Reduced wastage and increased efficiency have long been arguments in favour of DfMA, where designs are based on modular, standardised components, built in a factory and then assembled when they arrive on site. But the industry has been slow to adopt these methods, even with an apparently clear financial incentive to do so.
DfMA has the potential to make a transformative difference. Waste is driven out at each stage. Design is optimised for manufacture. Manufacturing is resource efficient. Any waste arising from manufacture is recovered for recycling with the assembly of components becoming the dominant activity of construction sites. Factory-based manufacturing simplifies supply chain logistics, with raw materials being delivered to manufacturing hubs rather than to multiple construction sites. Modules are delivered from factory to site only when needed, using ‘just in time’ principles, so there is reduced risk of wastage resulting from sequencing errors, no stockpiling and over-ordering, and no accidental damage, as the modules are lifted straight into position on delivery.

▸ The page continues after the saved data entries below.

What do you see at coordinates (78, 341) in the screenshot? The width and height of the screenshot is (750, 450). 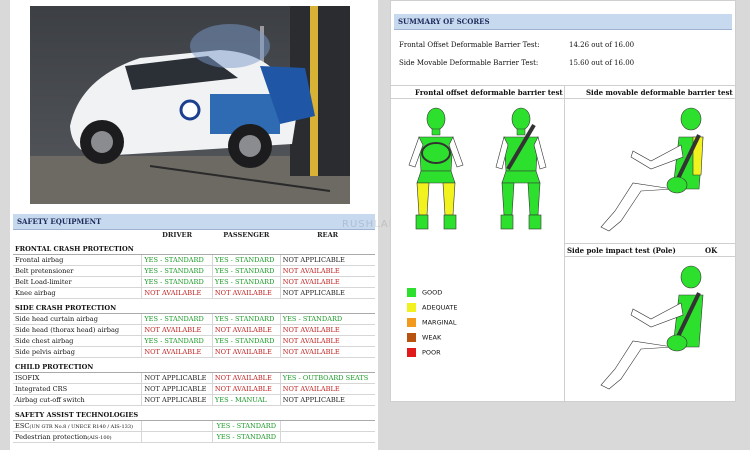 I see `row-label: Side chest airbag` at bounding box center [78, 341].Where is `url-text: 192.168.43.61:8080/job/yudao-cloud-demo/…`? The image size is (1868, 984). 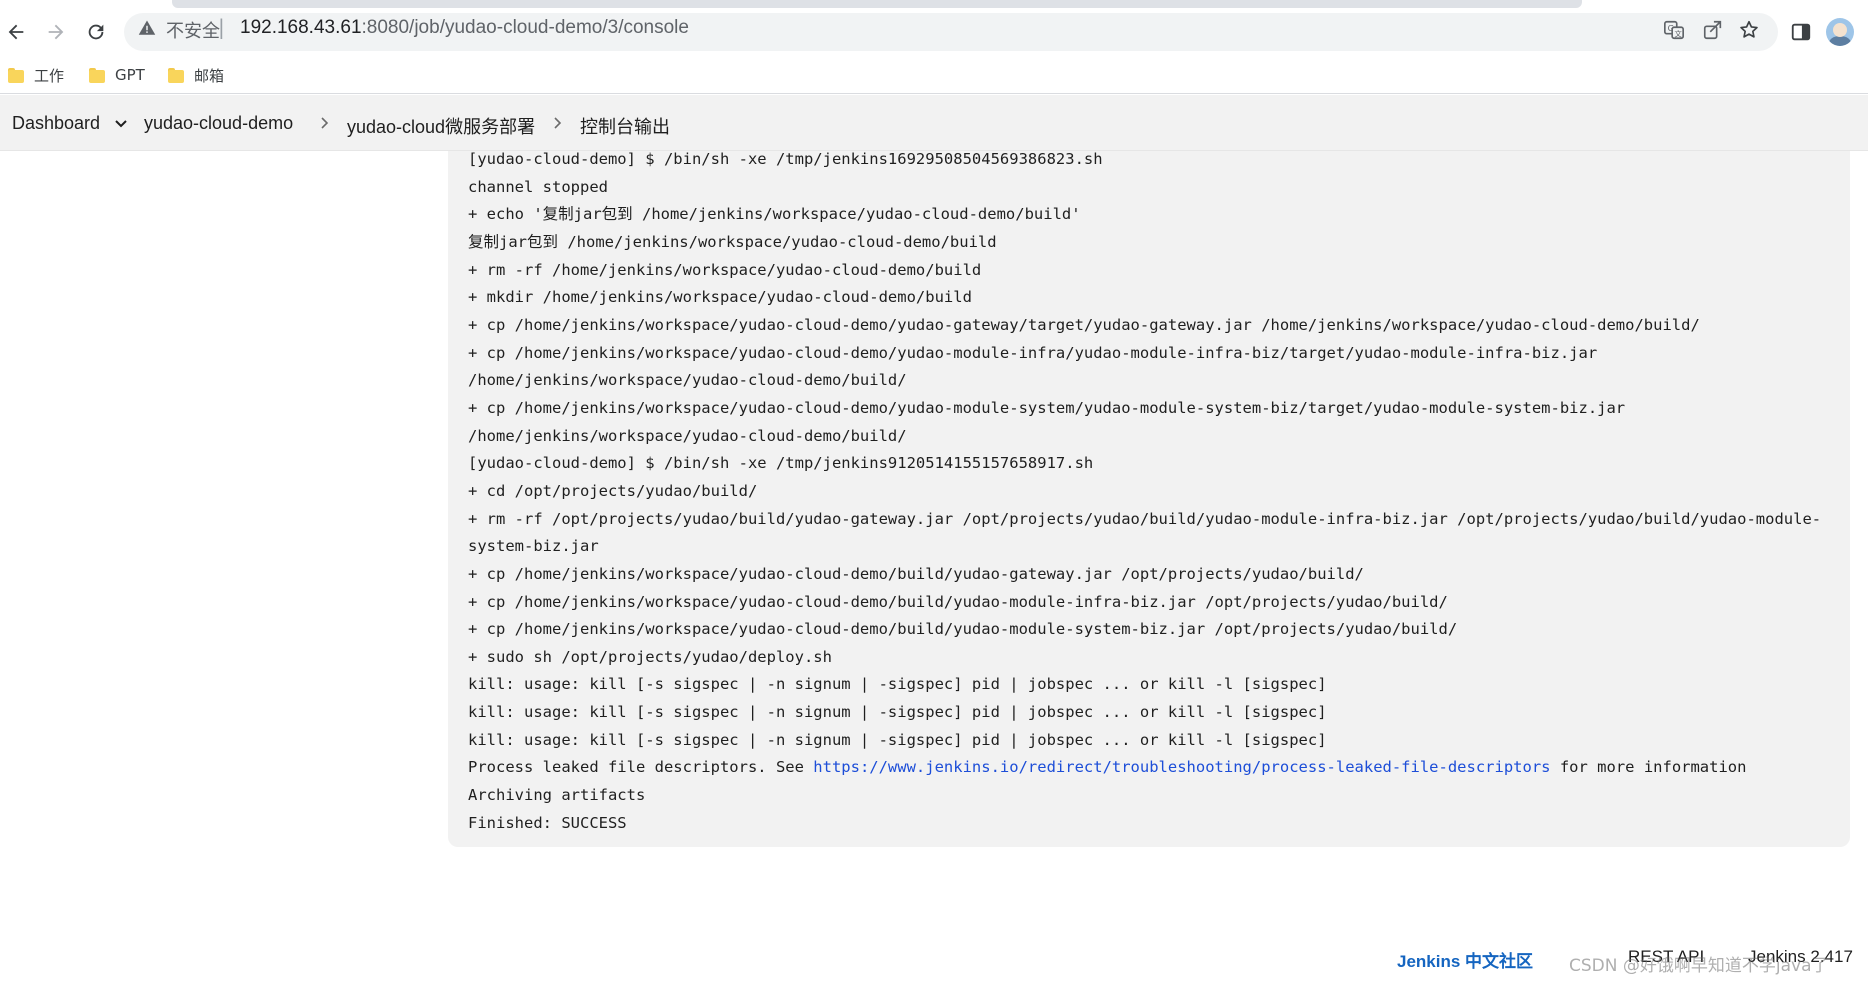 url-text: 192.168.43.61:8080/job/yudao-cloud-demo/… is located at coordinates (464, 28).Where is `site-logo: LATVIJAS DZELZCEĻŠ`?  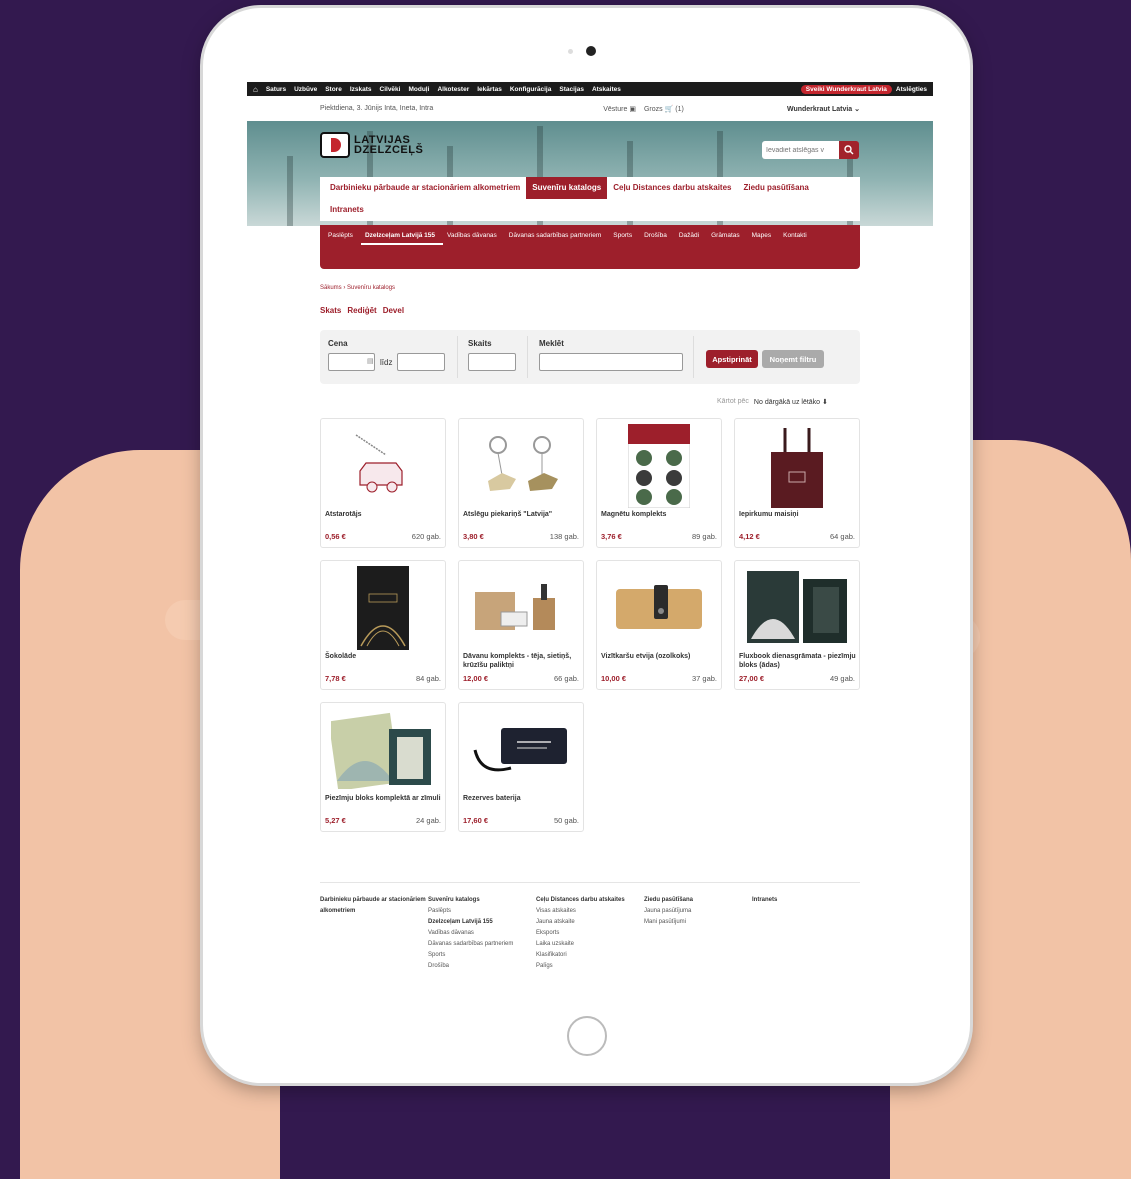
site-logo: LATVIJAS DZELZCEĻŠ is located at coordinates (372, 145).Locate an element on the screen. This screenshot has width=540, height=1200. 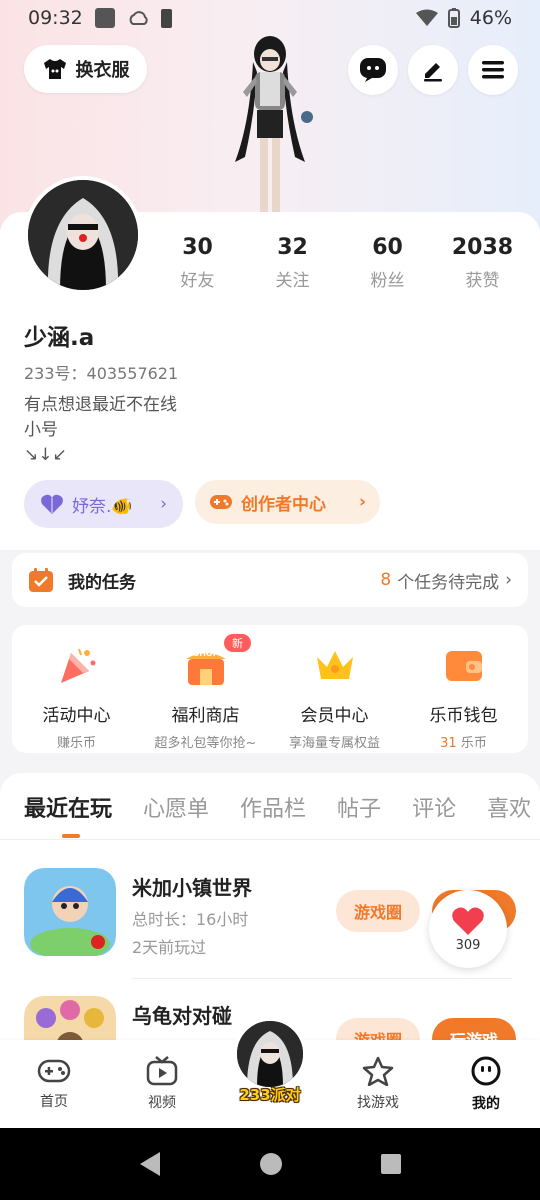
back-icon is located at coordinates (150, 1164).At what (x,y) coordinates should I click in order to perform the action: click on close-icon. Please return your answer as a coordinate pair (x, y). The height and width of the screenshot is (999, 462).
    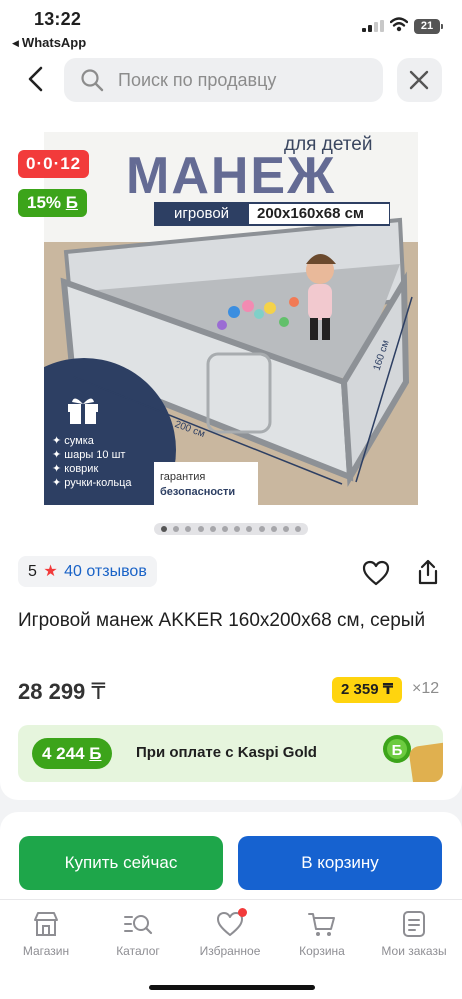
    Looking at the image, I should click on (419, 80).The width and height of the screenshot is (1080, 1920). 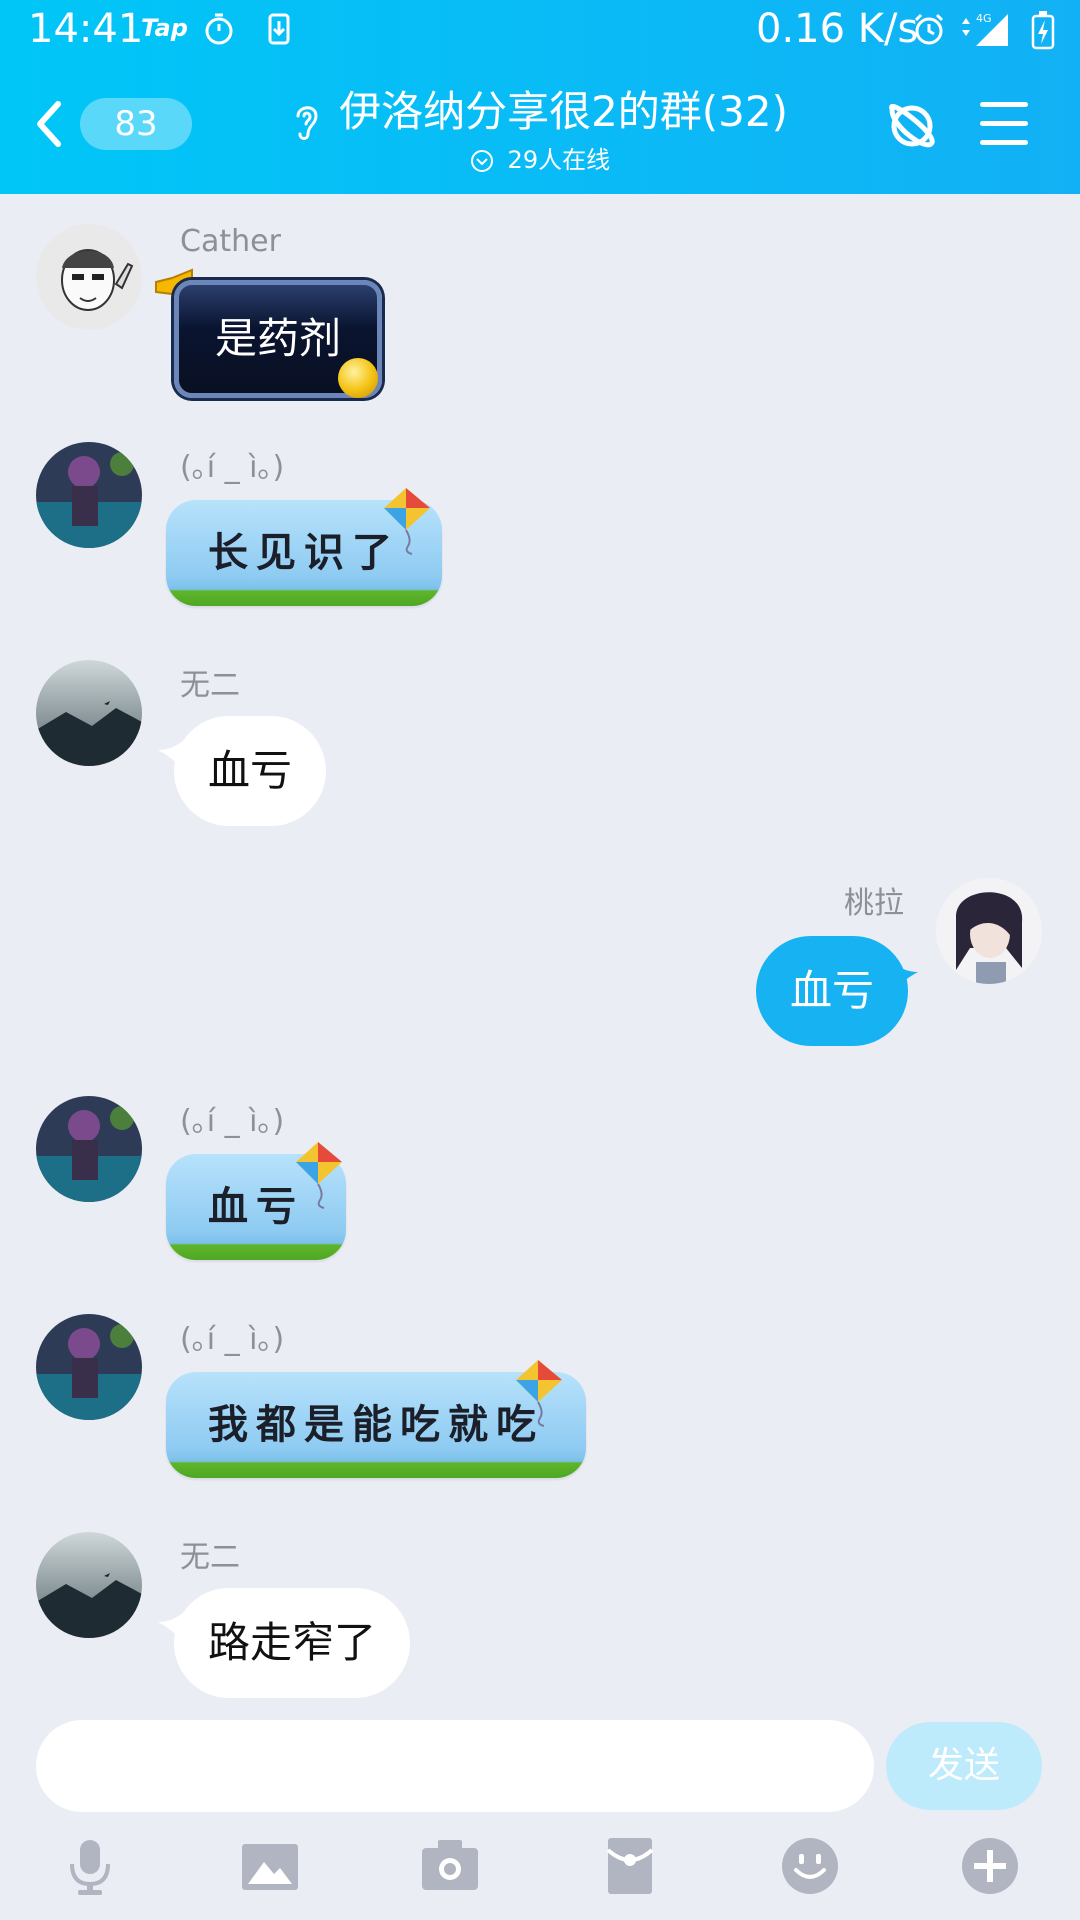 I want to click on nav-bar: 83 伊洛纳分享很2的群(32) 29人在线, so click(x=540, y=129).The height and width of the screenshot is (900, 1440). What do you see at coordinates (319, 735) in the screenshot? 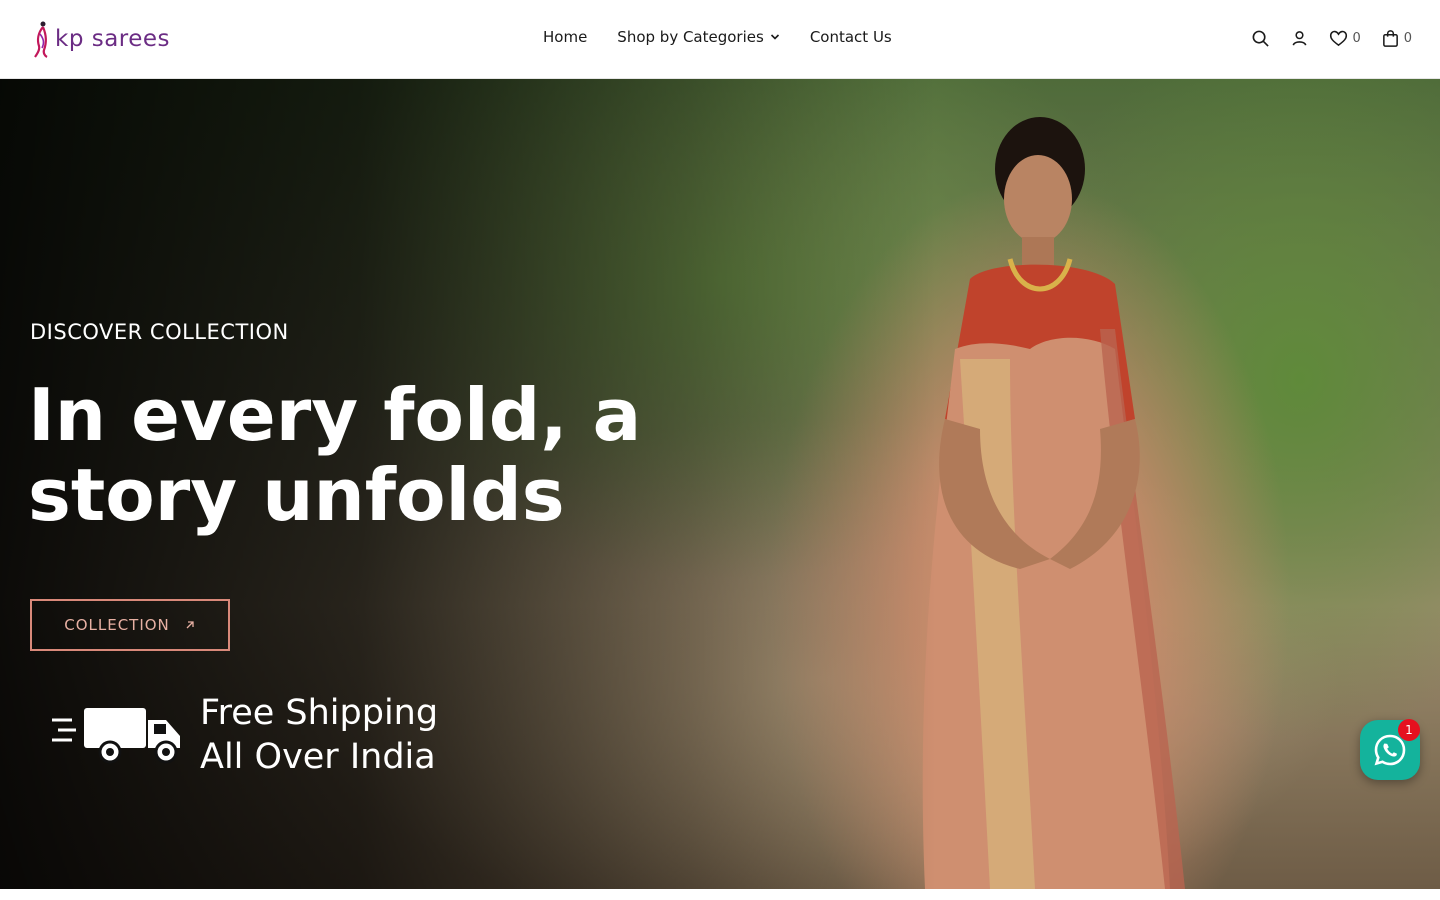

The above starts to describe the common ground between DfMA and a circular economy for the built environment. Indeed, the transition to a fully circular economy for construction is embedded in the DfMA story (or vice versa!). The circular economy is fundamentally about recovering lost value and resources through systems that are regenerative by design. The infrastructure sector, by virtue of its material intensity, is uniquely situated to drive this green economic transformation.
The circular economy, as traditionally known, is a useful framework for addressing issues around waste management and unlocking opportunities in product design. However, far too much pressure and too high expectations have been deferred to the waste management industry to close the circularity loop in the infrastructure sector. By breaking down the circular notion and applying it holistically across the lifecycle of assets we identify green opportunities at each stage that can be best captured by focussing on making the delivery process better. This is DfMA, capturing value by focussing on innovative alliances between actors working across all stages of an assets life cycle, as well as production methodologies.
Turning DfMA into mainstream practice will make a major contribution to decarbonising construction. But it won’t happen unless infrastructure owners, designers, constructors and the supply chain work together. How to do that is mapped out in the international standard for managing carbon in infrastructure, PAS 2080 (authored by Mott MacDonald), which provides the ability to align the whole supply chain with the net-zero goal.
Now is the time to plan for construction to be a key component of a green recovery – with high-skilled high-paid jobs that offer the extra satisfaction of helping to make our nation cleaner, greener and more beautiful. Making Welsh towns synonymous with green construction technologies and the jobs they bring, DfMA manufacturing methods will support a green construction industry across Wales that helps to secure the future of Welsh construction, accelerates our path to net zero and will lay the foundations for decades of economic growth by delivering low carbon building supply chains. DfMA will directly support delivery of the targets outlined by the ‘Ten Point Plan for a Green Industrial Revolution’ published by HM Government, November 2020.